«Он был непримиримый враг расточительности, — пишет П. А. Вяземский, — как частной, так и казенной. Сам он был не скуп, а бережлив; советовал бережливость друзьям и родственникам своим; желал бы иметь возможность советовать ее и государству. Ничего так не боялся он, как долгов, за себя и за казну. Если никогда не бывал он, что называется, в нужде, то всегда должен был ограничиваться строгой умеренностью, впрочем… чуждой скупости: напротив, он всегда держался правила, что если уж нужно сделать покупку, то должно смотреть не на цену, а на качество, и покупать что есть лучшее. В первые времена письменной деятельности его, да и позднее, литература наша не была выгодным промыслом. Цены на заработки стояли самые низкие. Журналы, сборники, им издаваемые („Аониды“ и проч.), не представляли ему большого барыша и едва давали возможность сводить концы с концами. В молодости, в течение двух-трех лет, прибегал он, как к пособию, к карточной коммерческой игре. Играл он умеренно, но с расчетом и умением. Можно сказать, что до самой кончины своей он не жил на счет казны. Скромная пенсия в 2000 руб. ассигнациями, выдаваемая историографу, не была для казны обременительна. Впоследствии времени близкие отношения к императору Александру, милостивое, дружеское внимание, оказываемое ему монархом, не изменило этого скромного положения. В отношениях своих с государем он дорожил своею нравственною независимостью, так сказать, боялся утратить и затронуть чистоту своей бескорыстной преданности и признательности. Он страшился благодарности вещественной и обязательной… Карамзин за себя не просил; другие также не просили за него, и государь, хотя и довольно частый свидетель скромного домашнего быта его, мог и не догадываться, что Карамзин не пользуется даже и посредственным довольствием».

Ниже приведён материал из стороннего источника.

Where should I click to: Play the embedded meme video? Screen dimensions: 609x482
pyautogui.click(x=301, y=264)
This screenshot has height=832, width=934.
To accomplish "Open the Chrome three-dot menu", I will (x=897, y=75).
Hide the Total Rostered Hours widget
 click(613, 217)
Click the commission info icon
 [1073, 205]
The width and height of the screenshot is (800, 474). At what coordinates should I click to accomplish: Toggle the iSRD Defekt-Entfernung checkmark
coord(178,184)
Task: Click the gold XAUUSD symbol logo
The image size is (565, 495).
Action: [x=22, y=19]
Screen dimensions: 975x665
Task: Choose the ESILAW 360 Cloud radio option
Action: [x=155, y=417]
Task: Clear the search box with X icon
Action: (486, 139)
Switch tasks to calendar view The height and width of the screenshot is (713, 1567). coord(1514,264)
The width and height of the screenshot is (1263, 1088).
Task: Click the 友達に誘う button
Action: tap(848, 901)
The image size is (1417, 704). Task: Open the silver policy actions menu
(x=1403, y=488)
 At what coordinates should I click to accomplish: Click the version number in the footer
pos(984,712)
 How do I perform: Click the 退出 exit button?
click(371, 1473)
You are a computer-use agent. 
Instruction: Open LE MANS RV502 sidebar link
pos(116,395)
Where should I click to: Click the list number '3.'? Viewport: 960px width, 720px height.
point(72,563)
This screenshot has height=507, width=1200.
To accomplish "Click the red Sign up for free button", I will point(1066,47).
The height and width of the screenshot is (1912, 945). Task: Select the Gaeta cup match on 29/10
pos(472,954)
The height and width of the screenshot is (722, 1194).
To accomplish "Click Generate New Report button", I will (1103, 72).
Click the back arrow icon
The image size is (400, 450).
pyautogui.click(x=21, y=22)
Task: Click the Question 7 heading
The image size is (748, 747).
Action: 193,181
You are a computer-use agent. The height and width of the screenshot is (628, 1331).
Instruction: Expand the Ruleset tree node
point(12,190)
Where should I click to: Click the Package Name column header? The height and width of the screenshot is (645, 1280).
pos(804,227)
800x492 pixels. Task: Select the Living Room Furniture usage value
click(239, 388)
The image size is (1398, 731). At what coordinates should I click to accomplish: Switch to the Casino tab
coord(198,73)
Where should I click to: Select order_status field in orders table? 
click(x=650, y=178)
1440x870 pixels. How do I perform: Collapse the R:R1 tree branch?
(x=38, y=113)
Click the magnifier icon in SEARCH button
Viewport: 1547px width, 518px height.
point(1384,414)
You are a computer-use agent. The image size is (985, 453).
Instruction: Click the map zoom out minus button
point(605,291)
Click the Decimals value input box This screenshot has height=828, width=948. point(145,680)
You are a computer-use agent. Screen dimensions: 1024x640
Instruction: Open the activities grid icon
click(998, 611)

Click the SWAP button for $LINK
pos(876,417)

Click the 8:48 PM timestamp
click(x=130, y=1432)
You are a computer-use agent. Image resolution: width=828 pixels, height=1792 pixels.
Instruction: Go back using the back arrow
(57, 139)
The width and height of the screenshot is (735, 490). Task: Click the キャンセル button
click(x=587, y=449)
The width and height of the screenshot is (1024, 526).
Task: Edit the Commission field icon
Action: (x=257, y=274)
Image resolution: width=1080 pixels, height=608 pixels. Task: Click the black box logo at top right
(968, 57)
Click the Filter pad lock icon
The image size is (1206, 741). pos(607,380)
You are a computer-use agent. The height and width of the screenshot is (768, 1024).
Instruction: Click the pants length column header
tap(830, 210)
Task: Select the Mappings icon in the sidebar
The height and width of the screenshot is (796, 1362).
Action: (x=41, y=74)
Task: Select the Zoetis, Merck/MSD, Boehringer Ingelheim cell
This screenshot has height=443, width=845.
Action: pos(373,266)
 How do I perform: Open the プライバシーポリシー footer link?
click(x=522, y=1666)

1810 год был очень тяжел для Карамзина: он опять долго и тяжко болел.
В мае умерла шестилетняя дочь Наташа. «Мы лишились своей милейшей дочери… Я не бьюсь головою об стену, но едва ли когда-нибудь возвращусь в прежнее свое спокойное состояние», — писал он Дмитриеву.
В июле Дмитриев сообщает, что Карамзину пожалован орден, на что Карамзин замечает: «Все это очень хорошо, но милой Наташи нет на свете! Грущу за себя и беспокоюсь за Катерину Андреевну. Она всякий день плачет. Я могу умерять грусть свою работою; а ей гораздо труднее».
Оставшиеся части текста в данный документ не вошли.